**Excerpt provided:**
The Canned Belgian Ales

 

Bottled Orval’s mousse-like head.

 

One of the small holiday traditions my wife observes is adding a bottle of Orval to my Christmas stocking. I drank 2025’s gift last night and was struck by the carbonation level and subsequent dense foam it formed. This isn’t new, of course: Orval has been using its heavy, skittle-shaped bottle to contain an explosive charge of CO2 for decades. Belgian beers, and especially abbey ales, are famous for their carbonation. The Trappist breweries use a goblet to emphasize their ecclesiastical origins, but its wide shape serves the secondary purpose of allowing the gas to escape and the head to settle.

And what a head! I built up a mountain of medium-sized bubbles, needing to pause halfway through pouring for them to recede slightly. Fed by a mighty bead, the head’s bubbles shrank until they became of blanket of mousse, much resembling a nitro head. (My photo at the top isn’t a great effort at capturing this, but I tried.)

Anyway, all of this interested me, because over the holidays I drank through a four-pack of St. Bernardus Christmas ale in cans. The experience was quite different.

 
 
 
 

The St. Bernardus was under-carbonated for an abbey ale. It was still lovely, and it scratched my seasonal itch. But the spices were more cloying, the malt heavier and sweeter. Without its roiling effervescence, Christmas Ale lacked balance. In the bottles they historically sent to Oregon, that balance was already right on the knife’s edge; a dark, spiced ale by its nature is close to over-sweet. Take away some of the fizz and it fell over the edge.

Belgium’s ale tradition is based on yeast and its effects. In part that means the phenols, esters, and higher alcohols it produces across two fermentations (one in the brewery, one in the bottle). But in part it means the effervescence, which is calibrated to style. All of these elements form a waltz of moving pieces the brewery carefully choreographs. So what becomes of Belgian ales when they go into cans at lower carb levels?

As a disclosure: I am not well enough versed in the science an technology to know whether breweries are able to 1) achieve the same character by refermenting in a can—if they even attempt it—or 2) achieve the same levels of carbonation. Maybe both are possible. Orval is twice as fizzy as American beer at five volumescan cans handle that pressure?

**About this exercise:** Rewrite the canned Belgian ales text starting at "Bottled Orval’s mousse-like" and ending at "head to settle.", changing "goblet" to "chalice".

Saved entries:
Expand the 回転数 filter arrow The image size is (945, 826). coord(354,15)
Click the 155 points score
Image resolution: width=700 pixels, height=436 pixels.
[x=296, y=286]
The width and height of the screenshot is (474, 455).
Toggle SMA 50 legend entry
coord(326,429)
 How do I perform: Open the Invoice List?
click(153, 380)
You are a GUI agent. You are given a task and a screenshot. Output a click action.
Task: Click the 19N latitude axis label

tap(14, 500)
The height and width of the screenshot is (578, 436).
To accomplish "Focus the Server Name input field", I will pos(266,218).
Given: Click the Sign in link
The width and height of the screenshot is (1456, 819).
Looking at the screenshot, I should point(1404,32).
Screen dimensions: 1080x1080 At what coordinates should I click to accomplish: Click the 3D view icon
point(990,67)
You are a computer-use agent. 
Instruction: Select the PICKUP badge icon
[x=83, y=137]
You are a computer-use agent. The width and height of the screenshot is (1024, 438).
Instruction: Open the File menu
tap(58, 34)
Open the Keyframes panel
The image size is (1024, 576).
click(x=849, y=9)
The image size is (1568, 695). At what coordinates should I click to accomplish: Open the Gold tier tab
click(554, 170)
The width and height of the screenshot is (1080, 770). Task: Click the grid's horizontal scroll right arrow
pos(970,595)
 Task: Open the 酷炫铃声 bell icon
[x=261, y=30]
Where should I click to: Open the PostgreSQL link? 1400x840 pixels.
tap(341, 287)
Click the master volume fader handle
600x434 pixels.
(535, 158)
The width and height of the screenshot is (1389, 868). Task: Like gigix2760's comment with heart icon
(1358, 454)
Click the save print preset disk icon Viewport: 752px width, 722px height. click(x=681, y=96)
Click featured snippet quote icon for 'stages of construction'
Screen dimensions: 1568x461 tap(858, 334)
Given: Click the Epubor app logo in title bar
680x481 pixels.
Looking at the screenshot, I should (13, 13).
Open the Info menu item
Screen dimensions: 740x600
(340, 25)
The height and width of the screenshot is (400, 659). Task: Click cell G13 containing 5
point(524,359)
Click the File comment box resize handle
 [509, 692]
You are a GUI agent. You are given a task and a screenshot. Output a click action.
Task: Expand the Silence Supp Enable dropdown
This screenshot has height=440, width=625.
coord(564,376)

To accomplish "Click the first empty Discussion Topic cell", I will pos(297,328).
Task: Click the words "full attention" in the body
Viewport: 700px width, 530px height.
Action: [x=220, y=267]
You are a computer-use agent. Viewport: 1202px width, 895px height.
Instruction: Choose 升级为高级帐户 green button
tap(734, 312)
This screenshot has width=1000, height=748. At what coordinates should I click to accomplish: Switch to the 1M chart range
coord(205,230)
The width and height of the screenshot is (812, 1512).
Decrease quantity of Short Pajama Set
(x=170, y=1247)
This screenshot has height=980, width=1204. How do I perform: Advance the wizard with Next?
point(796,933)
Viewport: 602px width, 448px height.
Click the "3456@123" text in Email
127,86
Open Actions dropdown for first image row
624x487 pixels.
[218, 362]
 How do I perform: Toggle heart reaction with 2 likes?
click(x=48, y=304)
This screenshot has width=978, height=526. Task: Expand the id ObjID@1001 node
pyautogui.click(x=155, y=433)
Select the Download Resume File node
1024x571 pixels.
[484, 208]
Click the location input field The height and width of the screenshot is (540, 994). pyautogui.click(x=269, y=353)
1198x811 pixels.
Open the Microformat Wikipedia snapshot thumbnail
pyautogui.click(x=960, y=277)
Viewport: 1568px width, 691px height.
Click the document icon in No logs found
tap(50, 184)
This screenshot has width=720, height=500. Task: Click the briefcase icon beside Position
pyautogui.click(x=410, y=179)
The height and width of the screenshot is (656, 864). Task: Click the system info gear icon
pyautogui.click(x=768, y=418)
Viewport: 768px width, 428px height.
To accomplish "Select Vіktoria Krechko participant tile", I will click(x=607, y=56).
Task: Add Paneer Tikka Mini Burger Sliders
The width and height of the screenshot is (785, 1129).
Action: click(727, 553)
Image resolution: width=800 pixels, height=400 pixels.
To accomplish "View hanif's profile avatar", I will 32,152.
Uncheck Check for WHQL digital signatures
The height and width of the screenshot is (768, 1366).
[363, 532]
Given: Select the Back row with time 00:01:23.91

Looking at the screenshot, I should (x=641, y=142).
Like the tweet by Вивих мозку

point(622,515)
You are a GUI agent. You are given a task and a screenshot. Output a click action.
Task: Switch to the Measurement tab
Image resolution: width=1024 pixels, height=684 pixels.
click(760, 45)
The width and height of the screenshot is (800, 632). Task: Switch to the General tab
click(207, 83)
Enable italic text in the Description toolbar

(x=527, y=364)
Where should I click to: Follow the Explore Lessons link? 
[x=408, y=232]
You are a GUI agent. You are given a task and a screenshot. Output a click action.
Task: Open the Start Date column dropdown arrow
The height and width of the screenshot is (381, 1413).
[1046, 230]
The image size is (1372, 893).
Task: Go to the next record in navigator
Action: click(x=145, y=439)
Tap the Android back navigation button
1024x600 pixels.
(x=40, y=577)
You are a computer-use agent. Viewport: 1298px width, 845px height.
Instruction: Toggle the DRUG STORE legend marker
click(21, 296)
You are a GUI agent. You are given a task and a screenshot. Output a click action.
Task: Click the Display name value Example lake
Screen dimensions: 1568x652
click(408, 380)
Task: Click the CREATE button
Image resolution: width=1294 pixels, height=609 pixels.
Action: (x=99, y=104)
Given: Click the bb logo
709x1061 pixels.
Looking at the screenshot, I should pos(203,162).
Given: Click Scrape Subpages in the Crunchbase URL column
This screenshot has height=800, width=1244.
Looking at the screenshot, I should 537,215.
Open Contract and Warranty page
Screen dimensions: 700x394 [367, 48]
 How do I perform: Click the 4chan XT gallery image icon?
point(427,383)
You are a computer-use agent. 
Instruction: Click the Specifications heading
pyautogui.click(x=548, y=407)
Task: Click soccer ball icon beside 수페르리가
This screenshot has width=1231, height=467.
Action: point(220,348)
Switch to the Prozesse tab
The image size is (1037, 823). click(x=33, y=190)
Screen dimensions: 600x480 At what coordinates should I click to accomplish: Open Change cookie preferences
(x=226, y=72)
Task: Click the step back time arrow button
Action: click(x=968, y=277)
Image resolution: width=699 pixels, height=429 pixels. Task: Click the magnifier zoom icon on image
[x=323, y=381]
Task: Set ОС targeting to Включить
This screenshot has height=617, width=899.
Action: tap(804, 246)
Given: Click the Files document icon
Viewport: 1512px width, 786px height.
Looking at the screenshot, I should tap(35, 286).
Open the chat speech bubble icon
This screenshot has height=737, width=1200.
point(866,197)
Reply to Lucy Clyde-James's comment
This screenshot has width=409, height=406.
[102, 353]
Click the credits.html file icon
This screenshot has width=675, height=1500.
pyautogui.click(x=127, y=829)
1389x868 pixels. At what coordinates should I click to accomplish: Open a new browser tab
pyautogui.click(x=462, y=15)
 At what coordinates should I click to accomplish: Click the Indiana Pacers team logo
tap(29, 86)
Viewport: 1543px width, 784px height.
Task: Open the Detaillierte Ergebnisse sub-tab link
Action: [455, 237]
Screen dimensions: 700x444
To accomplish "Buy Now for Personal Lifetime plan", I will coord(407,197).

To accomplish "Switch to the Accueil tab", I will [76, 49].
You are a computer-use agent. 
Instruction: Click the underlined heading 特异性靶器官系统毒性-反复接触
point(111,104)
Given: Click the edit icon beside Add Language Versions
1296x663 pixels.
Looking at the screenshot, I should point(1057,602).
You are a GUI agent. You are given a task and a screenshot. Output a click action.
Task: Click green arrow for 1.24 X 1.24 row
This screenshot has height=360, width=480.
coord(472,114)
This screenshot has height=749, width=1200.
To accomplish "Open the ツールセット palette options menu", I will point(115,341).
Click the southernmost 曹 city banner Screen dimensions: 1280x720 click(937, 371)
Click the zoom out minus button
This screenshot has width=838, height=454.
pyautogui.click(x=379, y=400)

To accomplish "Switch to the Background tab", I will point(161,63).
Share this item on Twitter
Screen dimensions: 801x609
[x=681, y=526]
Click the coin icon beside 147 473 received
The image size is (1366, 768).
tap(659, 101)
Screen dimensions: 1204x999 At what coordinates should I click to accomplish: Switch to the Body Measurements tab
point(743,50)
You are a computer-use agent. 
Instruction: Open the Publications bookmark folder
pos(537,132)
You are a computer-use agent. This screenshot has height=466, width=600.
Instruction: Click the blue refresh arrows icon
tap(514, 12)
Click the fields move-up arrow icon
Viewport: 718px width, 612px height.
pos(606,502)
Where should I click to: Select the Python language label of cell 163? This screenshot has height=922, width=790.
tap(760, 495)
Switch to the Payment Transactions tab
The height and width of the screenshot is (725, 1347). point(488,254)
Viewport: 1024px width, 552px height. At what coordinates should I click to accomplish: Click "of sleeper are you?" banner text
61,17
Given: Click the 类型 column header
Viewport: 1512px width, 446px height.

**Completed exercise:**
Bottled Orval’s mousse-like head.

 

One of the small holiday traditions my wife observes is adding a bottle of Orval to my Christmas stocking. I drank 2025’s gift last night and was struck by the carbonation level and subsequent dense foam it formed. This isn’t new, of course: Orval has been using its heavy, skittle-shaped bottle to contain an explosive charge of CO2 for decades. Belgian beers, and especially abbey ales, are famous for their carbonation. The Trappist breweries use a chalice to emphasize their ecclesiastical origins, but its wide shape serves the secondary purpose of allowing the gas to escape and the head to settle.